Настоящее и будущее русской литературы - Страница 3


К оглавлению

3

Теперь за догматический горизонт для нас убегают последние цели тенденции, и обратно: вовсе не нужен нам лозунг «искусство для искусства» – теперь, после многих томов Бальмонта. Мы узнаем в этом лозунге лишь одну из тенденций – не Бог весть какую широкую тенденцию. Там, где казался нам ряд убегающих целей, мы наткнулись на холодное, холодное зеркало; дальняя цель оказалась лишь отражением нашего вымысла. И наоборот: оборвавшая наше стремление к дальнему тенденциозная стена разлетелась туманом; оттуда брызнул свет золотого земного, в земном небесного пути.

Русская литература в лице Пушкина и Лермонтова отразила в себе индивидуалистические стремления Запада с его лозунгом «искусство для искусства» и с культом формы. Но русская литература в лице Пушкина и Лермонтова дала толчок к развитию ее в совершенно ином, народном направлении. Пушкин и Лермонтов гармонически сочетали Запад с Востоком. Но идеи западной литературы не получили в них ницшеанской и гетеанской остроты: Пушкин и Лермонтов увлекались Байроном; но Байрон – лишь уступ к гетевскому олимпийству. Байрон, Гете, Ницше – вот три стадии западноевропейского индивидуализма: личность бунтует в Байроне и побеждает мир в лице Гете.
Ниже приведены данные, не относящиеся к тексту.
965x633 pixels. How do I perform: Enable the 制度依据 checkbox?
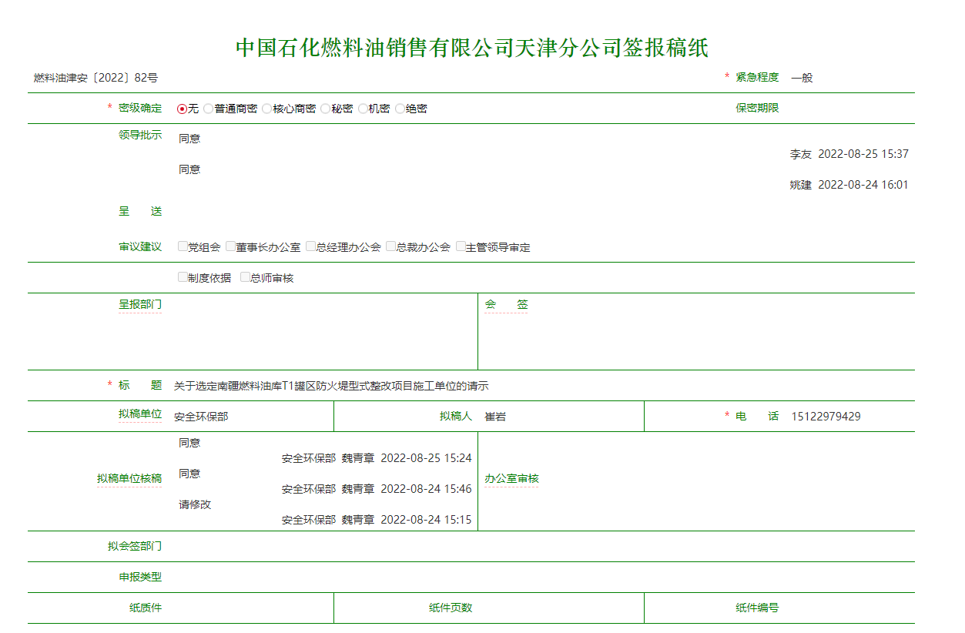tap(183, 277)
Ницше срывает с Гете олимпийскую тогу, олимпийскую маску; за этой маской открывается либо провал, либо религиозный полет. Ницше видит новое небо и землю, но бросается в пропасть. Музыка его Заратустры переходит в тревожный молитвенный крик, обрываемый кощунством. Пушкин и Лермонтов, в тайне своей сопричастные стихии народной, всем дневным светом своего сознания влеклись к Западу: но оба не претворили свой индивидуализм в олимпийство: в тайном молились, в явном проклинали. Литературные произведения обоих – не крик, но изящная словесность: у Пушкина – повести Белкина и «Капитанская дочка», у Лермонтова – «Герой нашего времени».

Тайная их молитва пролилась в стихию русской души. В Пушкине и в Лермонтове зарождался Некрасов; в Пушкине зародились Гоголь и Толстой, в Гоголе возник Достоевский.
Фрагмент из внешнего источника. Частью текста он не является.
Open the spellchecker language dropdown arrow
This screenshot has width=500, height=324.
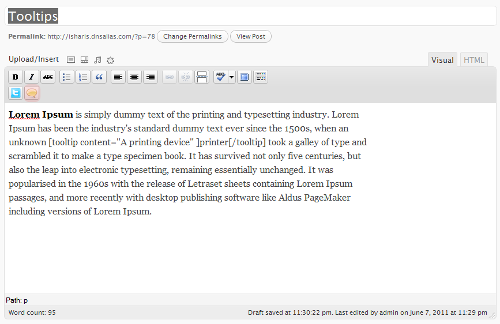[x=232, y=77]
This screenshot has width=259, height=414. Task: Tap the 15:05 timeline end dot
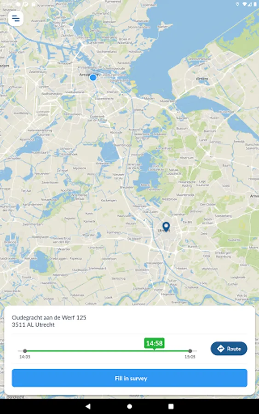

Народная стихия литературы победила Запад в русском писателе. С новейшим символизмом по-новому Запад вошел в нашу литературу: не Парни и не Байрон, а Ибсен и Ницше глубоко задели современную русскую литературу. От Пушкина, Лермонтова до Брюсова, Мережковского русская литература была глубоко народна. Она развивалась в иных условиях, нежели литература Запада. Она являлась носительницей религиозных исканий интеллигенции и народа. Более чем всякая иная литература касалась она смысла жизни. Независимо от направлений и школ в ней прозвучала проповедь. Русская литература XIX столетия – сплошной призыв к преображению жизни. Гоголь, Толстой, Достоевский, Некрасов – музыканты слова; но безмерно более они – проповедники; и музыка их слов – лишь средство воздействия.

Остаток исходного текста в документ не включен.